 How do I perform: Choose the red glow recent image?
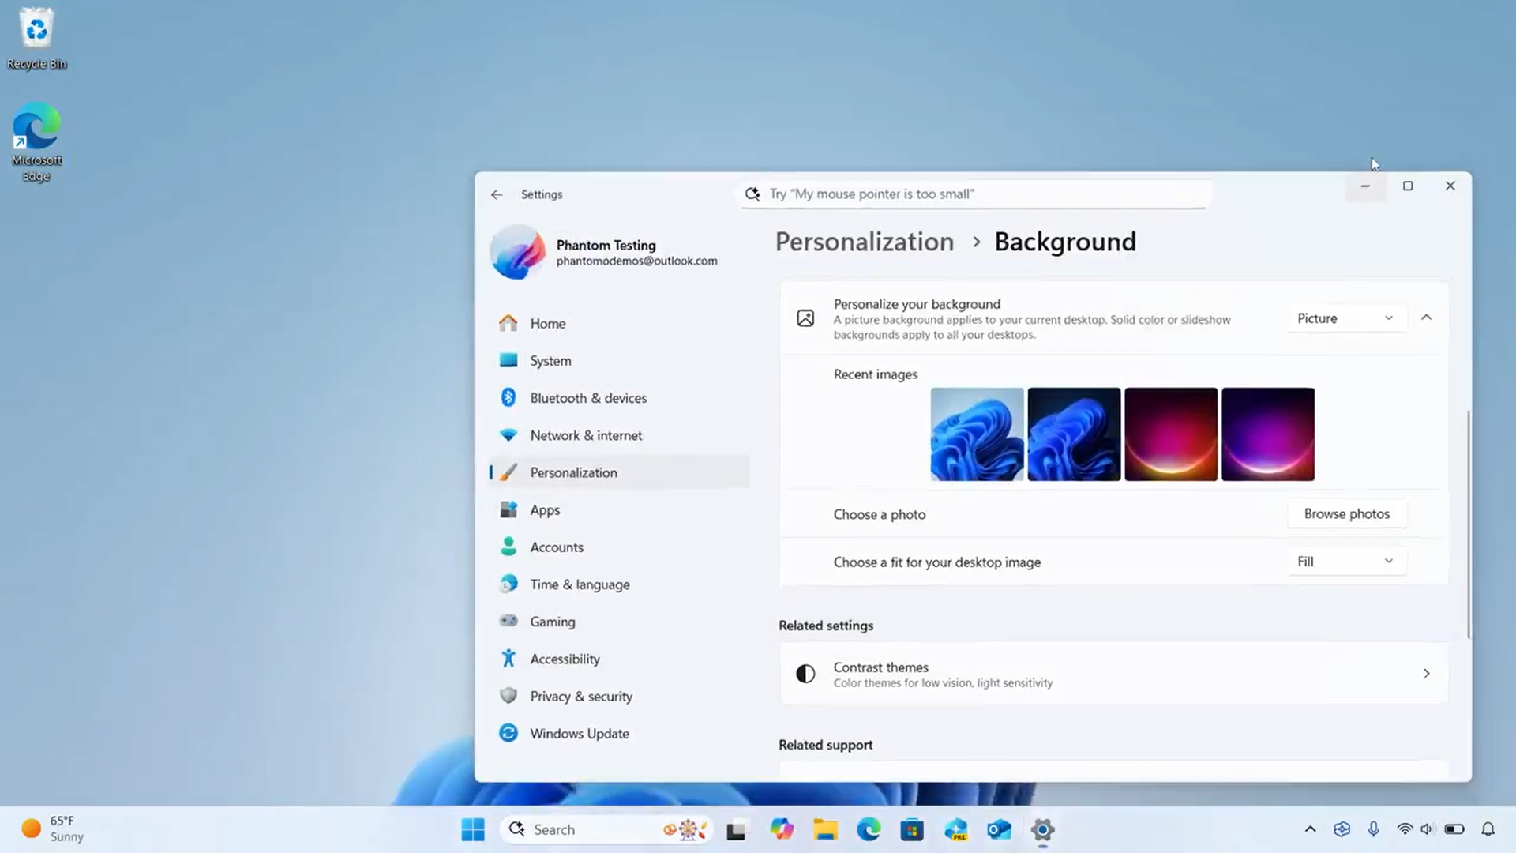tap(1170, 434)
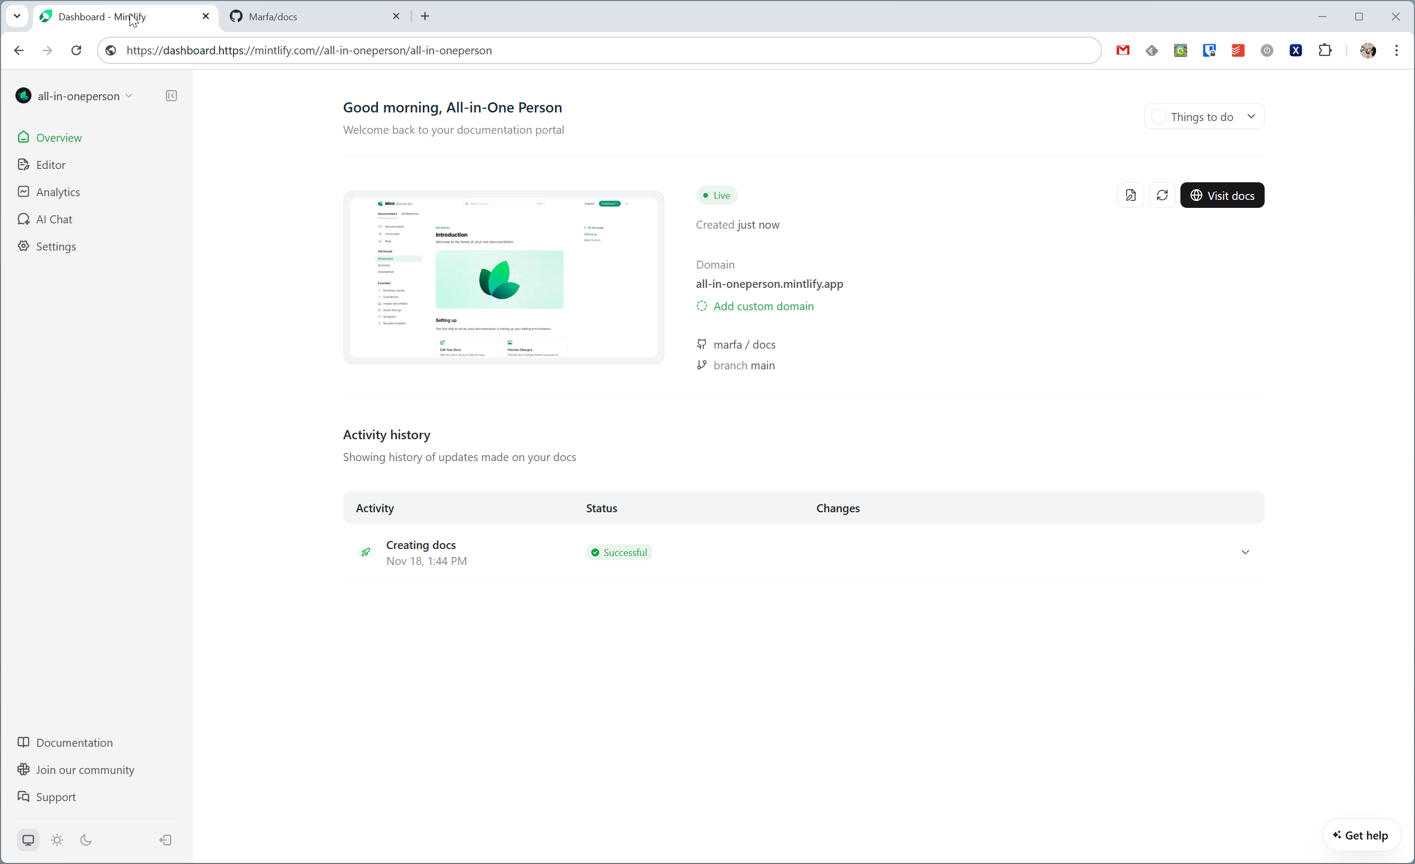Open Analytics in the sidebar
Image resolution: width=1415 pixels, height=864 pixels.
click(x=57, y=192)

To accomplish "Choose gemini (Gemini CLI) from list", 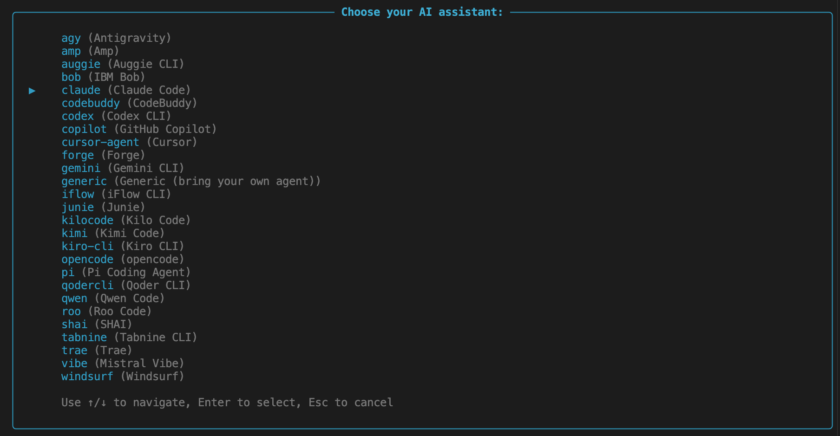I will pos(123,168).
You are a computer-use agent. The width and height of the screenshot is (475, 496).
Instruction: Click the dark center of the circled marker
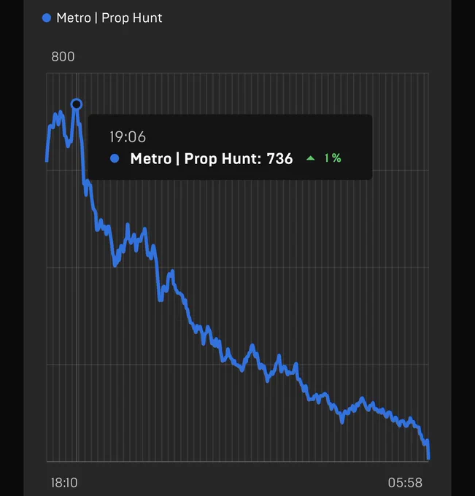coord(77,104)
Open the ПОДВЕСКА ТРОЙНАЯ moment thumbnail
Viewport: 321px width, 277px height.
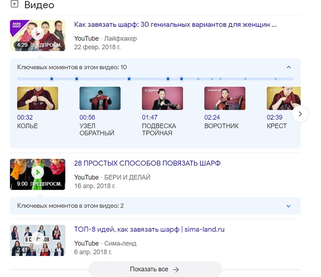162,98
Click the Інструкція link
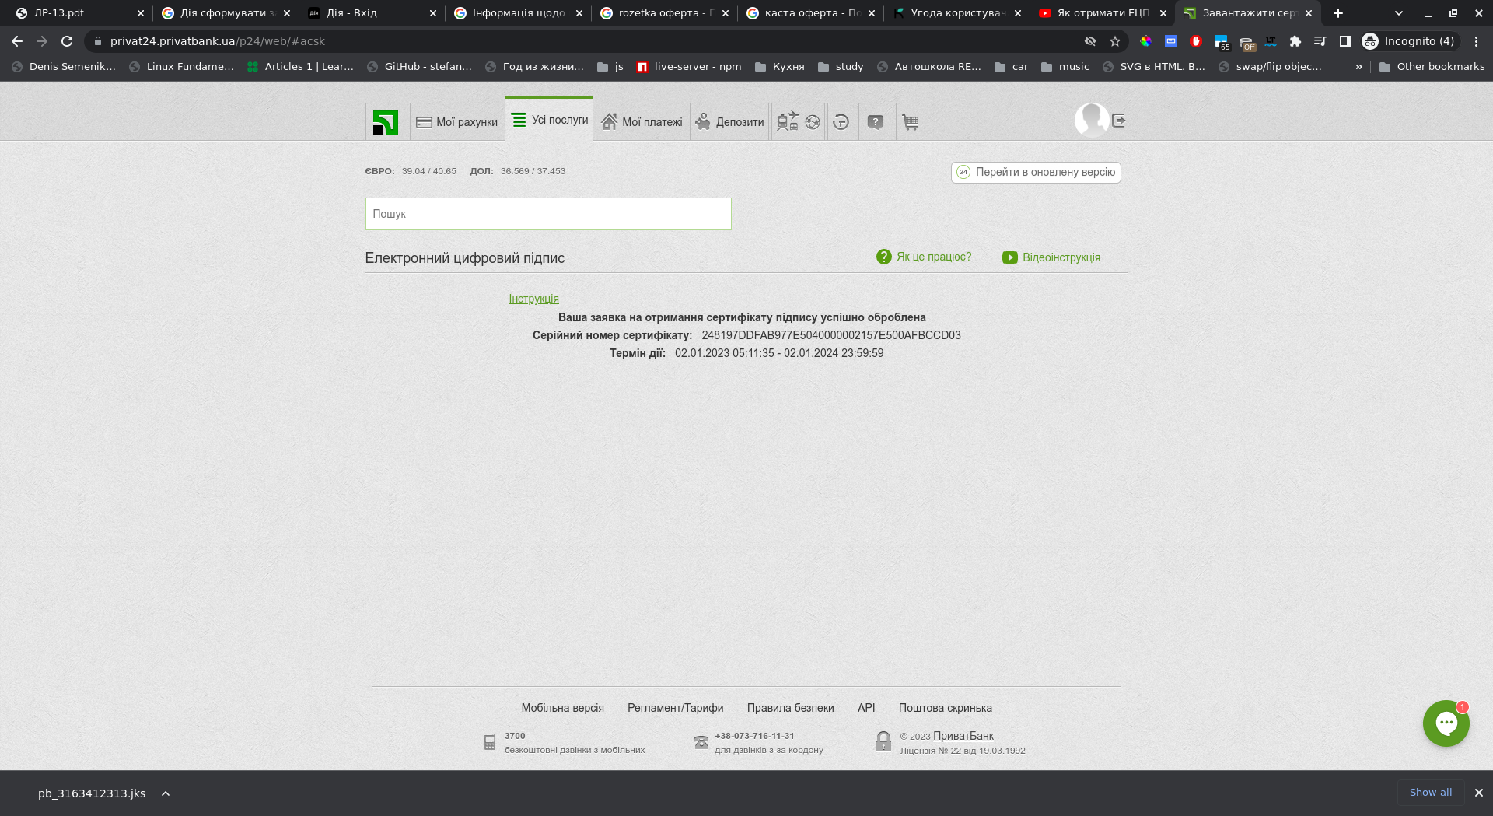The width and height of the screenshot is (1493, 816). click(x=533, y=299)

════════════════════

▸ **What needs to be done**: Swap "thumbnail" for "preview" in the rows from the line containing "Open the ПОДВЕСКА ТРОЙНАЯ moment thumbnail" through the end of the rows, and reproduce only those lines, omitting the pictures.

▸ **Solution below**:
Open the ПОДВЕСКА ТРОЙНАЯ moment preview
Viewport: 321px width, 277px height.
162,98
Click the Інструкція link
The width and height of the screenshot is (1493, 816). click(x=533, y=299)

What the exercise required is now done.